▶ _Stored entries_
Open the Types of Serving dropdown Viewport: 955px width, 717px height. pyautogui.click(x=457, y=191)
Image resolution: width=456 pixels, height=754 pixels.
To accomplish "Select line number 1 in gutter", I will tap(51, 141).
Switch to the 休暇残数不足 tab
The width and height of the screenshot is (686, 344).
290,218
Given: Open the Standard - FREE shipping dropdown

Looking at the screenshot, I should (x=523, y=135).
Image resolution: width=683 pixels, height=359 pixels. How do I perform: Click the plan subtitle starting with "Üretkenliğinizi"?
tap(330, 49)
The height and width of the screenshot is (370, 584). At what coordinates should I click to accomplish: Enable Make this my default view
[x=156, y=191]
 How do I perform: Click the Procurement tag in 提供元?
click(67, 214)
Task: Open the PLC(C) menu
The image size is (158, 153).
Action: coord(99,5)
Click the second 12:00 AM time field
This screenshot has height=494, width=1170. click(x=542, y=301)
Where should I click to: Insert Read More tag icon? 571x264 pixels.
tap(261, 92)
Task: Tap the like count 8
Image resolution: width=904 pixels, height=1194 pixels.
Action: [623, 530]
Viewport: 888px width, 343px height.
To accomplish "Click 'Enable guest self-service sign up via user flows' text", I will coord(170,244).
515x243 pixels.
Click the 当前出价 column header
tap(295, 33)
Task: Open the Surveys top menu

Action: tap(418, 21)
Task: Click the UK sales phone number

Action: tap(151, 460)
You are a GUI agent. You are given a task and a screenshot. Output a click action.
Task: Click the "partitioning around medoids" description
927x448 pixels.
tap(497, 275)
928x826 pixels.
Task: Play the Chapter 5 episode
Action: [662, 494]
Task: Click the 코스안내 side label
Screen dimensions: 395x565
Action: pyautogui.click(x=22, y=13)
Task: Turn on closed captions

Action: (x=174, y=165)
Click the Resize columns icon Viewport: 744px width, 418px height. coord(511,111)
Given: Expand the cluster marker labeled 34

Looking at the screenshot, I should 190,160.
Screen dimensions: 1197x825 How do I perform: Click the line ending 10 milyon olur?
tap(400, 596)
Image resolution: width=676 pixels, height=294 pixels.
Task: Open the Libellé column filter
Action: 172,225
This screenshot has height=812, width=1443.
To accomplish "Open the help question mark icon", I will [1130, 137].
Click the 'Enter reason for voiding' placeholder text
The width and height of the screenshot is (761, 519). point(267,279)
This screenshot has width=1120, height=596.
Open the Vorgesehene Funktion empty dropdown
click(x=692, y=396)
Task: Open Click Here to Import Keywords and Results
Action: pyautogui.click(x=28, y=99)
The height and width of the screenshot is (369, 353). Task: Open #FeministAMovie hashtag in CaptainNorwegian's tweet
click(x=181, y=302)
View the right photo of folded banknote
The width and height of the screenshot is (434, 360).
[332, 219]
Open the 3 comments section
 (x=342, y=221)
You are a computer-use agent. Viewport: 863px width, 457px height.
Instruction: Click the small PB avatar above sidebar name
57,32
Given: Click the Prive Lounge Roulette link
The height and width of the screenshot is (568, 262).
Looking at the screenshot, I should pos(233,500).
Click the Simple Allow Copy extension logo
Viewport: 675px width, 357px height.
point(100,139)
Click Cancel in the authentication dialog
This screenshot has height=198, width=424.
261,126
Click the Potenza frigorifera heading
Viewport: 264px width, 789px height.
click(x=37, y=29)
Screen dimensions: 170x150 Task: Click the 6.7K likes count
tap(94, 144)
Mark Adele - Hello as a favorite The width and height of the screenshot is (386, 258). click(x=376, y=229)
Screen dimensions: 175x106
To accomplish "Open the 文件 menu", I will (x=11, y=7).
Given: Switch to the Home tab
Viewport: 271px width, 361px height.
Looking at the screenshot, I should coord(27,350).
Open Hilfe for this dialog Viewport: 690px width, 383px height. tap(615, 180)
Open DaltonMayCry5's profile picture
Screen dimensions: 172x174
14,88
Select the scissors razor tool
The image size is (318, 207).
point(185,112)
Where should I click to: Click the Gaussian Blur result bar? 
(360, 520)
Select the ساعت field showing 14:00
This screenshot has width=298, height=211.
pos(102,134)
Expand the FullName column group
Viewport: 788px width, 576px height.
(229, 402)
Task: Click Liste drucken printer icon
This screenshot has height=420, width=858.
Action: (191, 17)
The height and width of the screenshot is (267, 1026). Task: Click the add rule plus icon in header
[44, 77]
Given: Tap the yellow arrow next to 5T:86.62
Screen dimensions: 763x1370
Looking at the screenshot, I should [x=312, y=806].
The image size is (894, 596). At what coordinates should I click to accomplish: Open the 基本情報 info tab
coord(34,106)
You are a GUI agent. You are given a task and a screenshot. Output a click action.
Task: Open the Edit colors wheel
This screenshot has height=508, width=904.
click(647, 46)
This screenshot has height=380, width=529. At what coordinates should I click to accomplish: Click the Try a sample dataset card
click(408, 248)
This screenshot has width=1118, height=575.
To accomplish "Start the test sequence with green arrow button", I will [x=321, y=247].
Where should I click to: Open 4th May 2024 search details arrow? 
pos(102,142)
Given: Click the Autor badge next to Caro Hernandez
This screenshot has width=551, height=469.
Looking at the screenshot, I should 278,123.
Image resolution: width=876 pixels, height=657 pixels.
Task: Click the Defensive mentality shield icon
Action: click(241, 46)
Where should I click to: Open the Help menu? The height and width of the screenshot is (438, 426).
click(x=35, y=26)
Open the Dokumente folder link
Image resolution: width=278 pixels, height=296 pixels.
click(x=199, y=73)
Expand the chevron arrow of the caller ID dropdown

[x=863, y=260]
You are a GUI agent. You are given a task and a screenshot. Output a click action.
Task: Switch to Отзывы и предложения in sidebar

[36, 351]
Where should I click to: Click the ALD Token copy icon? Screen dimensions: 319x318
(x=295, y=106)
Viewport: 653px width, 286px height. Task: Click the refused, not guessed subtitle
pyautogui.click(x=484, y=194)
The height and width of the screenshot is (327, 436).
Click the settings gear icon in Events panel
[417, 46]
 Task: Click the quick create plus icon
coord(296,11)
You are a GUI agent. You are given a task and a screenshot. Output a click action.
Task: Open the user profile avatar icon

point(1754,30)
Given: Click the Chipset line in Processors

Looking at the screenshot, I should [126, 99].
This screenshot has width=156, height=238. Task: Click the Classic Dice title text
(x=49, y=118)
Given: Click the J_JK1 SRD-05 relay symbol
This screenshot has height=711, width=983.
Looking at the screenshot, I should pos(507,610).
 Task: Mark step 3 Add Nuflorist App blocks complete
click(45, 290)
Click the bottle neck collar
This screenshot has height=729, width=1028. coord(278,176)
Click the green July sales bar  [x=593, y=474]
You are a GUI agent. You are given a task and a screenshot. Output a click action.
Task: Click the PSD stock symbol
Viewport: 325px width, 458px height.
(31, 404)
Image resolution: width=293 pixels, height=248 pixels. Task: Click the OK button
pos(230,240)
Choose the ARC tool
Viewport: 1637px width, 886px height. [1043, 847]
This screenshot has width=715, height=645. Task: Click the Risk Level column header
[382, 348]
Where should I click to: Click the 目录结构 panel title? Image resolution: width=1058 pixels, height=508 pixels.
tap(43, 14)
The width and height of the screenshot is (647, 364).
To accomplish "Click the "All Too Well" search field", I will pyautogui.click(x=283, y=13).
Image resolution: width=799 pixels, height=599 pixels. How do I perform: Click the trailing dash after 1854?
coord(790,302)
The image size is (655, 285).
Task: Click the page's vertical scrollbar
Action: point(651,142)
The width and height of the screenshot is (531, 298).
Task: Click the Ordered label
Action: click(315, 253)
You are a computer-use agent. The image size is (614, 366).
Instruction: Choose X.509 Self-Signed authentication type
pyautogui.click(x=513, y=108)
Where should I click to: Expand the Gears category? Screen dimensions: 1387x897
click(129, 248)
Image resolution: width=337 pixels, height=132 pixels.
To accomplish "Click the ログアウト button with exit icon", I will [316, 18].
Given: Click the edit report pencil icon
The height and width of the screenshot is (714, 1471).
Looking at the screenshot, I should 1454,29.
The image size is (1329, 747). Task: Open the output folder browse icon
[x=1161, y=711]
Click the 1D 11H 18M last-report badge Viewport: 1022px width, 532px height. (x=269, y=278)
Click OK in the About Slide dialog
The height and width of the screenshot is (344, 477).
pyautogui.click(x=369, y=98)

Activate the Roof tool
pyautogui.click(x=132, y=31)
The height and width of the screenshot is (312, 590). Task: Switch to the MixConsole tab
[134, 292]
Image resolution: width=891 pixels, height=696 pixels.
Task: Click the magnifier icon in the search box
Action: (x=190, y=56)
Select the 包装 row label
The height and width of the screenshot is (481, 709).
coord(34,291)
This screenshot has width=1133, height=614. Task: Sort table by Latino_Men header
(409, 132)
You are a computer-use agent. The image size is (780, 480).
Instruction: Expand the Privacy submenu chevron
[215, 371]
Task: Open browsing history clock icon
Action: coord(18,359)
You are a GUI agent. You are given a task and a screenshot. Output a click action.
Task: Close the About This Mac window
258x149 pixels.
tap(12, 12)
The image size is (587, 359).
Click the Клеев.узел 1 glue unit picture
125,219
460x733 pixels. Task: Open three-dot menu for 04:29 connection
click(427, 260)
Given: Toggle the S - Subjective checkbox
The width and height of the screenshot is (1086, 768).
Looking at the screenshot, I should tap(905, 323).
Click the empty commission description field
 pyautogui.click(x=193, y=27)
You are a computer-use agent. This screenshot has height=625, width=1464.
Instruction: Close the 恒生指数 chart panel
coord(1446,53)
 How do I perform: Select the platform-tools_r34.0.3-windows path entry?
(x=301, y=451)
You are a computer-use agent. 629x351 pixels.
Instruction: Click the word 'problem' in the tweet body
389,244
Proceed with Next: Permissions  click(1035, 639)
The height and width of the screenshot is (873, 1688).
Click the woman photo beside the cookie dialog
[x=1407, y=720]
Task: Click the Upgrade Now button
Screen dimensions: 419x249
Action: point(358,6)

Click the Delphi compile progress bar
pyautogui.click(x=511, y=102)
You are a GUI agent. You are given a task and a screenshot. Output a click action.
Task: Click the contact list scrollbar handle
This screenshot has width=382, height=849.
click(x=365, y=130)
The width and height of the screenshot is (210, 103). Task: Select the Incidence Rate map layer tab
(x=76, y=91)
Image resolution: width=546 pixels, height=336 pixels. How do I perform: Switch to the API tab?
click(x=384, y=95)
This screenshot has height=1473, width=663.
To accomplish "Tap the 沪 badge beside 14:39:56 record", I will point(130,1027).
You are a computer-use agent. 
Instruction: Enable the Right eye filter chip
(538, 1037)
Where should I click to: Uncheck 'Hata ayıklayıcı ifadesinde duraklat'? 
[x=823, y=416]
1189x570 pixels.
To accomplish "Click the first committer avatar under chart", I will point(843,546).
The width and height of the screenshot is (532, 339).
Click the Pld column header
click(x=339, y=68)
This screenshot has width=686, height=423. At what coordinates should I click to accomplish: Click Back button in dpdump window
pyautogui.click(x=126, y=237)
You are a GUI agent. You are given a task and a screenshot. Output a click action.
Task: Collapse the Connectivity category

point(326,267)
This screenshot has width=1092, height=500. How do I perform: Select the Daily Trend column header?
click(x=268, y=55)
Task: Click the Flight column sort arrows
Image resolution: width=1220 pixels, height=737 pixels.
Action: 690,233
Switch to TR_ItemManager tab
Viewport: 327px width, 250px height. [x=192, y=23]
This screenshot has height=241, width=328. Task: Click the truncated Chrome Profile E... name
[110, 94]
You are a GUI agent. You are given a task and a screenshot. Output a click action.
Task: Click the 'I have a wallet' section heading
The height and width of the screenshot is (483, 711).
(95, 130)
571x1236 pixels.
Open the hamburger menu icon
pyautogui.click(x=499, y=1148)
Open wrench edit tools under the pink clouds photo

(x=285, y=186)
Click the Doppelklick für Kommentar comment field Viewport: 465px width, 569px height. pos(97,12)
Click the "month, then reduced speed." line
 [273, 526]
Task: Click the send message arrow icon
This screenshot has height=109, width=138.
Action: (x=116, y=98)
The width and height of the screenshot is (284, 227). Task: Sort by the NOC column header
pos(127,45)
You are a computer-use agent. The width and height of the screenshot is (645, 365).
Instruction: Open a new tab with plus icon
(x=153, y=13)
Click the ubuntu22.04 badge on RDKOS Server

▶ _What to do_
Above are records; repeat only the lines starting at the line with "Task: Open the Edit colors wheel" and ending at the line with "Given: Click the Autor", exactly as they appear, both included.

▶ _Written solution_
Task: Open the Edit colors wheel
This screenshot has height=508, width=904.
click(647, 46)
This screenshot has height=380, width=529. At what coordinates should I click to accomplish: Click the Try a sample dataset card
click(408, 248)
This screenshot has width=1118, height=575.
To accomplish "Start the test sequence with green arrow button", I will [x=321, y=247].
Where should I click to: Open 4th May 2024 search details arrow? 
pos(102,142)
Given: Click the Autor badge next to Caro Hernandez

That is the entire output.